▶ [Dataset entries]:
══════

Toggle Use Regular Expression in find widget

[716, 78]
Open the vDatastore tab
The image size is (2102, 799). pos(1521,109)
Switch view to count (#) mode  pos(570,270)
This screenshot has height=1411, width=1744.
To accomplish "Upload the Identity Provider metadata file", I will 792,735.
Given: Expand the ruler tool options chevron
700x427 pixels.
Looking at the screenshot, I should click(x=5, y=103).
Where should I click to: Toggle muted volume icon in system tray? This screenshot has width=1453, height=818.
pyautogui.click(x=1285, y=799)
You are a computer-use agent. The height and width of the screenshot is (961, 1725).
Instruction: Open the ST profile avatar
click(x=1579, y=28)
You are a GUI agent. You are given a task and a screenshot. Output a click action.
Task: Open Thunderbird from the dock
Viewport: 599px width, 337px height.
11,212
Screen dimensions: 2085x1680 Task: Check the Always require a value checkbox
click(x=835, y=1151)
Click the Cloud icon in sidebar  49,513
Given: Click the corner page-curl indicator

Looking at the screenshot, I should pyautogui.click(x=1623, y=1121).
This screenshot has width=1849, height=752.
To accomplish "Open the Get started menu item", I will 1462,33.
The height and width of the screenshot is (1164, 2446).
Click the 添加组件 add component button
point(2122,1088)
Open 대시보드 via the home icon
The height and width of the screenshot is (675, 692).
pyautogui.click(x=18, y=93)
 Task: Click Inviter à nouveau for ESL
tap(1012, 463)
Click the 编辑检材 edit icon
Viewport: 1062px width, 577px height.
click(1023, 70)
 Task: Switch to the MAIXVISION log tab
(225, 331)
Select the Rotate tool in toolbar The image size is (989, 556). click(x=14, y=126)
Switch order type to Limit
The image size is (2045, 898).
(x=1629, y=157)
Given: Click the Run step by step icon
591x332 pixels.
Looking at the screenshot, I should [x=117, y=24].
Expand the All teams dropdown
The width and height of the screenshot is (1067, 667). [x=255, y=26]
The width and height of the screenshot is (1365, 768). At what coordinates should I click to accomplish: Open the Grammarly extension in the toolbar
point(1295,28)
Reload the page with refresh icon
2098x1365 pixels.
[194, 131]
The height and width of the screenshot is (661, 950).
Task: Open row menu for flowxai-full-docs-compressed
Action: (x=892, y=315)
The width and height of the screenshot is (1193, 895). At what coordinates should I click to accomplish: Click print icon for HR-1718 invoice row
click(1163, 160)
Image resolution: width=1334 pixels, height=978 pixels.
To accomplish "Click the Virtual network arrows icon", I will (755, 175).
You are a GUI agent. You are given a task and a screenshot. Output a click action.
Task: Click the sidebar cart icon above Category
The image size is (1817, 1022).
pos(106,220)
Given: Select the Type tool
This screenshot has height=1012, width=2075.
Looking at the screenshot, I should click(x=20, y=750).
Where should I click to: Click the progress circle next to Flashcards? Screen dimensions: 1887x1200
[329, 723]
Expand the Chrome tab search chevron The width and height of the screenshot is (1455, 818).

══════

▶ [Action item]: An exact copy of every record is required.

▶ [The completed task]:
Toggle Use Regular Expression in find widget

[716, 78]
Open the vDatastore tab
The image size is (2102, 799). pos(1521,109)
Switch view to count (#) mode  pos(570,270)
This screenshot has height=1411, width=1744.
To accomplish "Upload the Identity Provider metadata file", I will 792,735.
Given: Expand the ruler tool options chevron
700x427 pixels.
Looking at the screenshot, I should click(x=5, y=103).
Where should I click to: Toggle muted volume icon in system tray? This screenshot has width=1453, height=818.
pyautogui.click(x=1285, y=799)
You are a computer-use agent. The height and width of the screenshot is (961, 1725).
Instruction: Open the ST profile avatar
click(x=1579, y=28)
You are a GUI agent. You are given a task and a screenshot. Output a click action.
Task: Open Thunderbird from the dock
Viewport: 599px width, 337px height.
11,212
Screen dimensions: 2085x1680 Task: Check the Always require a value checkbox
click(x=835, y=1151)
Click the Cloud icon in sidebar  49,513
Given: Click the corner page-curl indicator

Looking at the screenshot, I should pyautogui.click(x=1623, y=1121).
This screenshot has width=1849, height=752.
To accomplish "Open the Get started menu item", I will 1462,33.
The height and width of the screenshot is (1164, 2446).
Click the 添加组件 add component button
point(2122,1088)
Open 대시보드 via the home icon
The height and width of the screenshot is (675, 692).
pyautogui.click(x=18, y=93)
 Task: Click Inviter à nouveau for ESL
tap(1012, 463)
Click the 编辑检材 edit icon
Viewport: 1062px width, 577px height.
click(1023, 70)
 Task: Switch to the MAIXVISION log tab
(225, 331)
Select the Rotate tool in toolbar The image size is (989, 556). click(x=14, y=126)
Switch order type to Limit
The image size is (2045, 898).
(x=1629, y=157)
Given: Click the Run step by step icon
591x332 pixels.
Looking at the screenshot, I should [x=117, y=24].
Expand the All teams dropdown
The width and height of the screenshot is (1067, 667). [x=255, y=26]
The width and height of the screenshot is (1365, 768). At what coordinates should I click to accomplish: Open the Grammarly extension in the toolbar
point(1295,28)
Reload the page with refresh icon
2098x1365 pixels.
[194, 131]
The height and width of the screenshot is (661, 950).
Task: Open row menu for flowxai-full-docs-compressed
Action: (x=892, y=315)
The width and height of the screenshot is (1193, 895). At what coordinates should I click to accomplish: Click print icon for HR-1718 invoice row
click(1163, 160)
Image resolution: width=1334 pixels, height=978 pixels.
To accomplish "Click the Virtual network arrows icon", I will (755, 175).
You are a GUI agent. You are given a task and a screenshot. Output a click action.
Task: Click the sidebar cart icon above Category
The image size is (1817, 1022).
pos(106,220)
Given: Select the Type tool
This screenshot has height=1012, width=2075.
Looking at the screenshot, I should click(x=20, y=750).
Where should I click to: Click the progress circle next to Flashcards? Screen dimensions: 1887x1200
[329, 723]
Expand the Chrome tab search chevron The width and height of the screenshot is (1455, 818).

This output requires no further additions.